I'll toss a couple links your way:

Malcolm Gladwell, via an old article from the New Yorker, tackles the age-old question: why are African-Americans kicking such serious ass in professional sports? Now I'm sure some of his facts could be disputed on several grounds - as is common with his articles - but there's some good reading here. And it's nice to have a sports writer who may have been a good athlete. Not that Mike Toth doesn't dominate his rec league squash tournament or anything.


Ta-Nehisi Coates, a solid young writer I recently got hip to, has a friendly discussion with John McWhorter over hip-hop and society, via BloggingheadsTV (fantastic site). McWhorter takes a black conservative approach and states that hip-hop, beyond its role as music genre, does not inspire constructive thinking in poor black culture, but rather influences its followers with a message of cynicism.

So while McWhorter makes some valid points, I must lean to Coates' side of the debate. Sure, a lot of music which comes out of political inequality uses a cynical tone, but cynicism doesn't necessarily beget cynicism.
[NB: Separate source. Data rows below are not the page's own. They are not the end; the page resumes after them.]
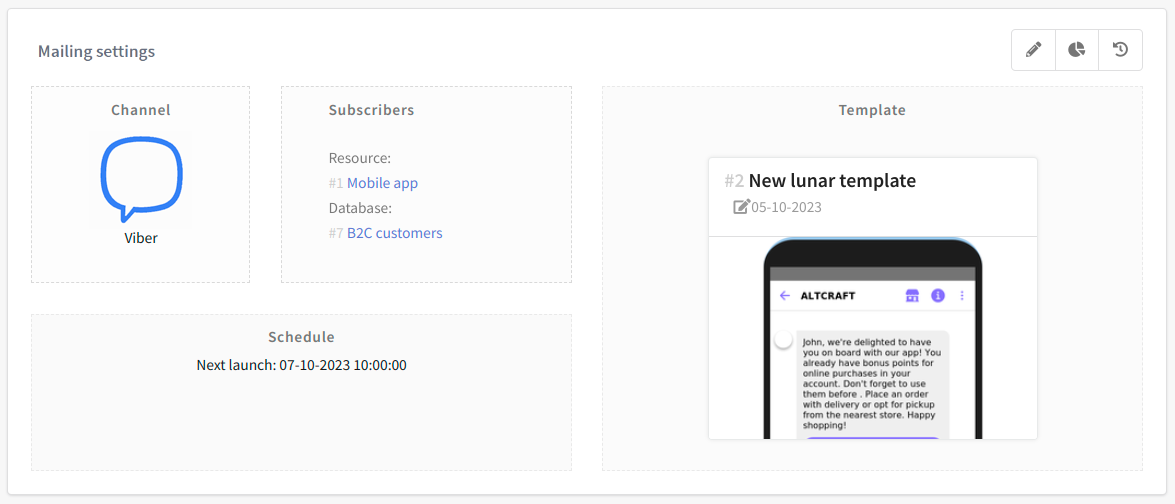Click the ALTCRAFT sender name in preview
The image size is (1175, 504).
(x=828, y=296)
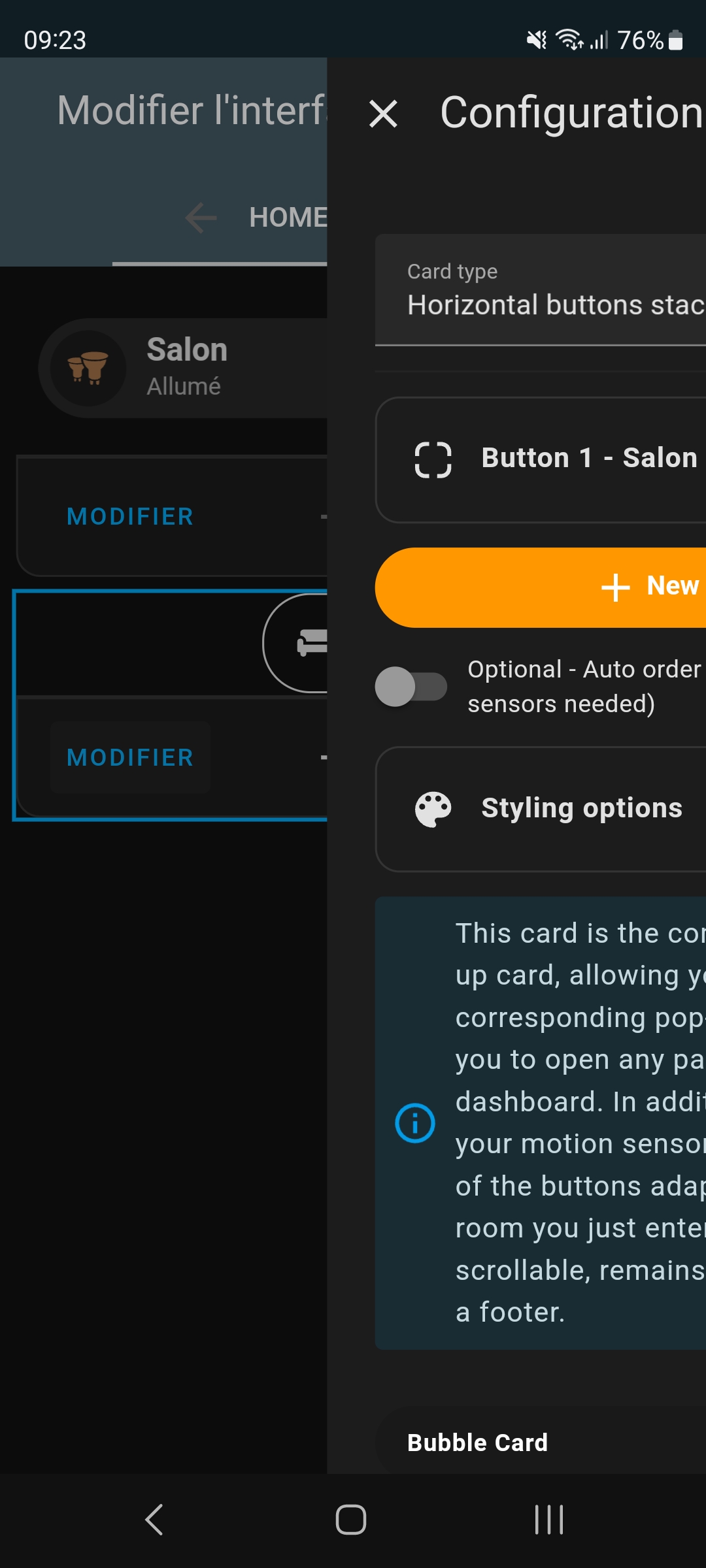Click the Styling options palette icon
The height and width of the screenshot is (1568, 706).
coord(433,809)
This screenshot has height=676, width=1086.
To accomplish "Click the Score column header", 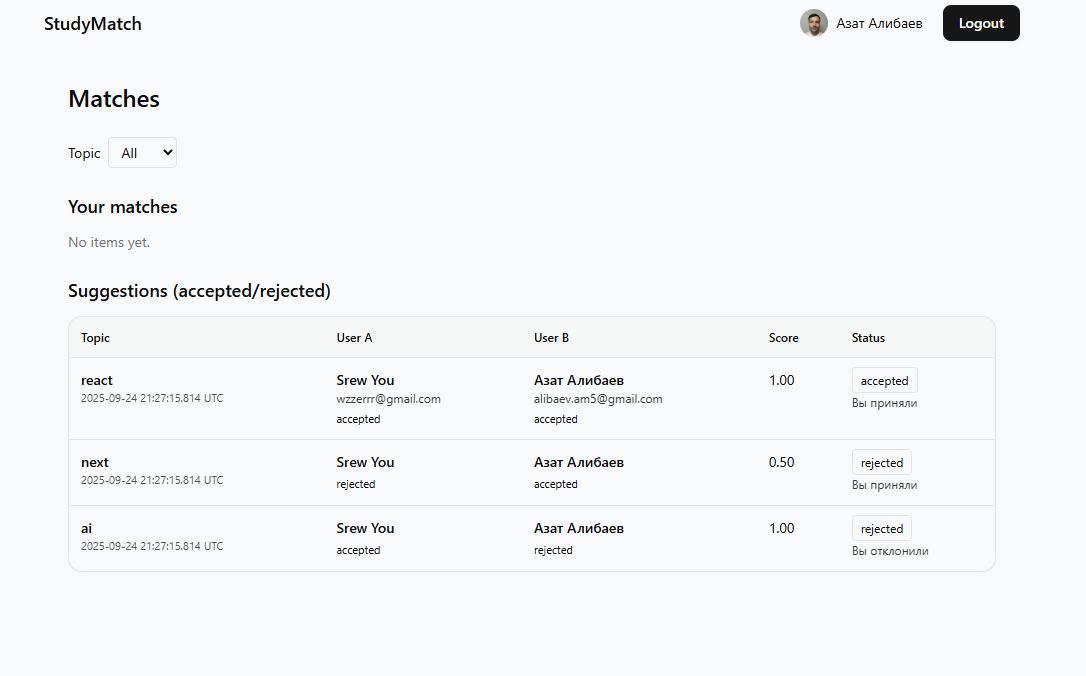I will [783, 338].
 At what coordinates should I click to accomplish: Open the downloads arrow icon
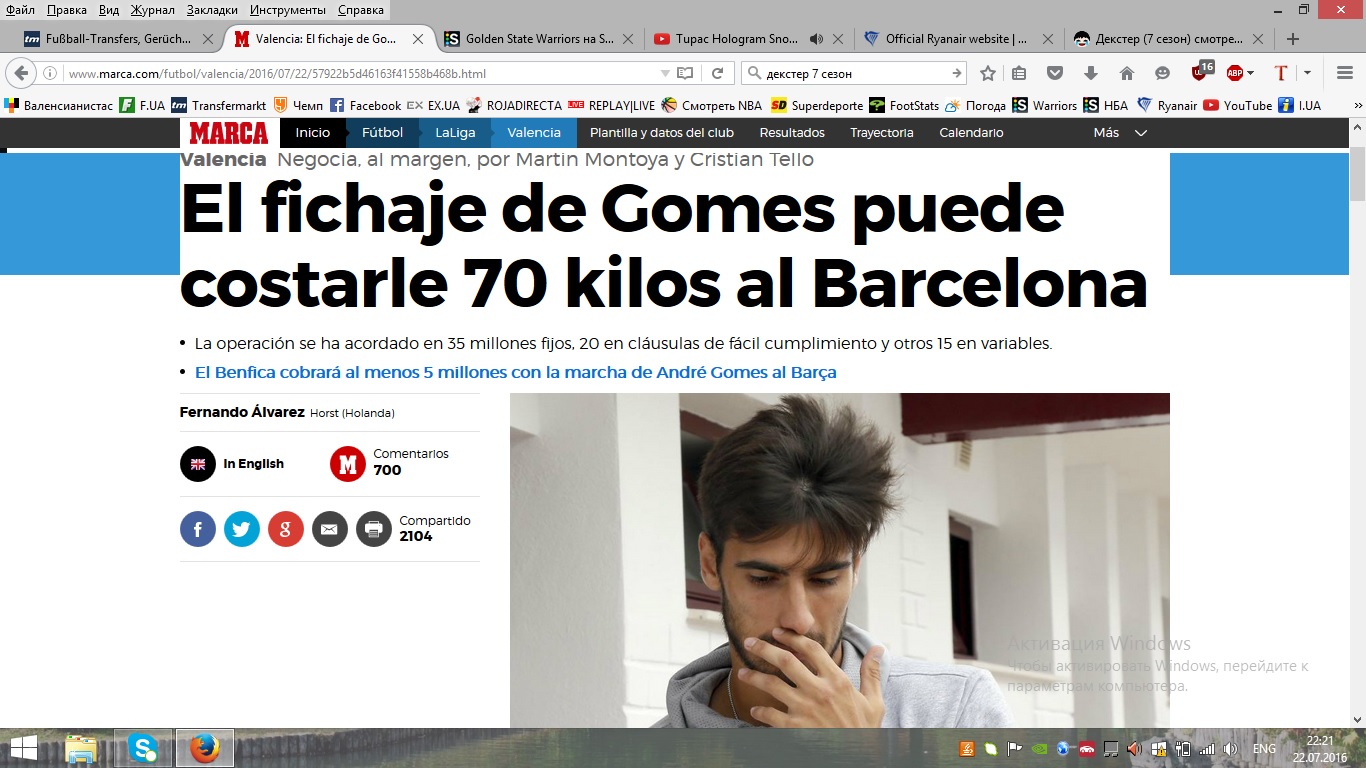pyautogui.click(x=1091, y=73)
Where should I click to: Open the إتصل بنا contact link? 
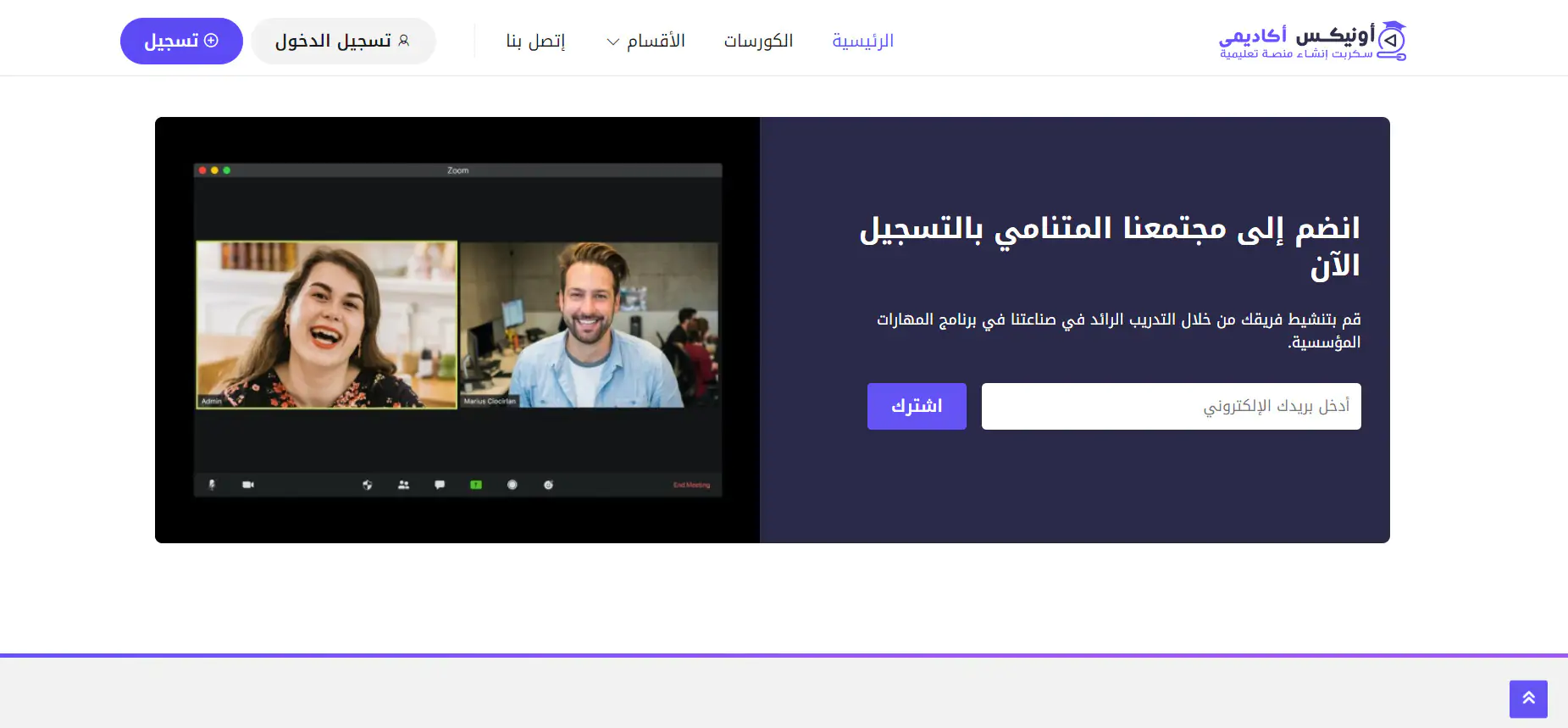pyautogui.click(x=535, y=41)
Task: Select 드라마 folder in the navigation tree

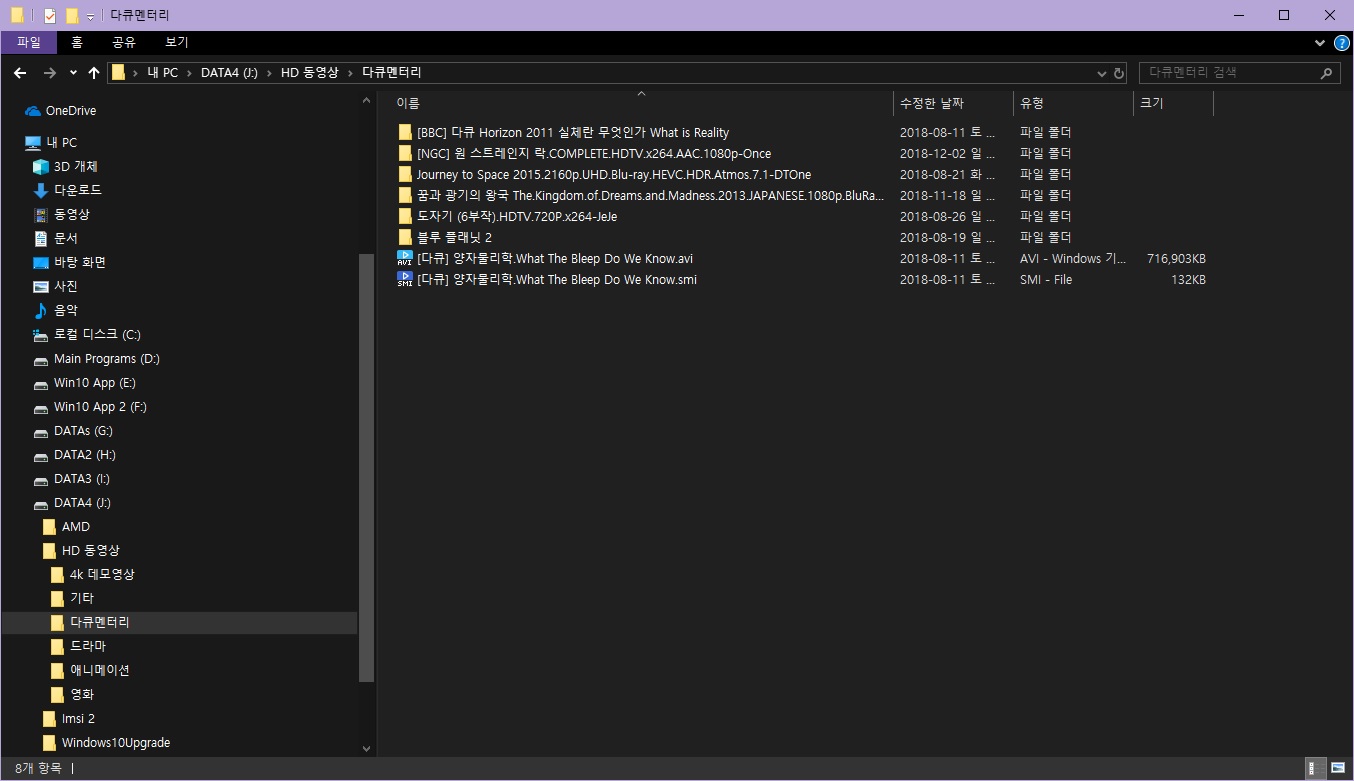Action: (x=87, y=646)
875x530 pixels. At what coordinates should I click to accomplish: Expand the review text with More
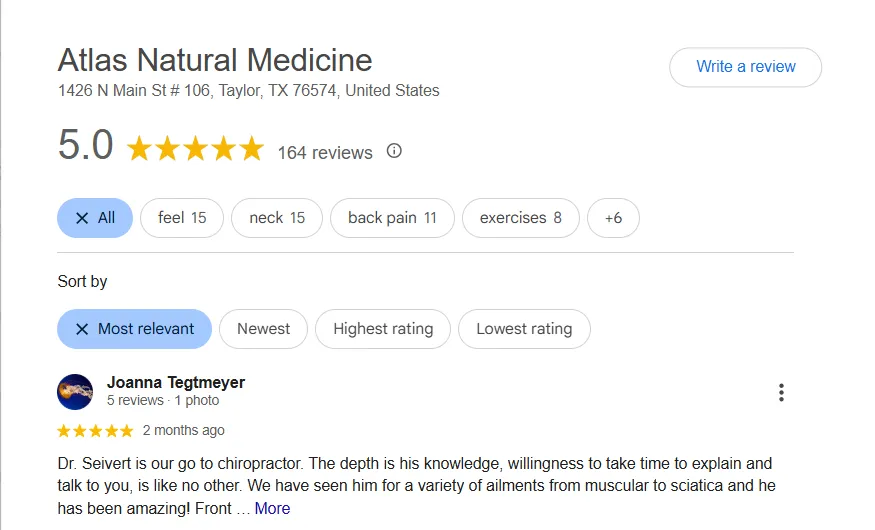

There's a reason why Chuck D called himself and Public Enemy the 'Black CNN.' And that was the need to present black history from an African-American perspective. You can inspire people even when your work uses a jaded tone, and that's what socially-conscious music has done across more genres than rap.

On the first day of a poetry workshop our professor told us not to assume that the speaker in the poem is the writer. This is the type of thing you need to tell undergraduate writers or they'll start thinking that half their peers are doing smack or come from abusive households. (ie. Many student writers write about incredible sex, only most of them are quiet and solitary and write a fantasy land to dwell in. So yes, do not make assumptions about someone's personal life from their poetry.)

Hip-hop is probably the closest in mainstream music genres to poetry, from its rhythms to line structures, and like poetry, the writer can and will access different states of emotion and/or write from another perspective. Do not assume that Big Boi in "Ms. Jackson" (by Outkast) is referring to himself when using the 'I'. The song is an examination of custody battles, money, and post-relationship frustration from the perspective of a slightly angry young man. The song succeeds in part because of Big Boi's ability to juxtapose down-tempo vitriol with Andre 3000's falsetto-laced fairy tale hook. A reproduction of these emotional states through hip-hop seems like an awfully constructive activity.

I could go on forever about, what I believe, are faults in McWhorter's argument, but I'll leave with one thought: how terrible would popular music be without cynical artists?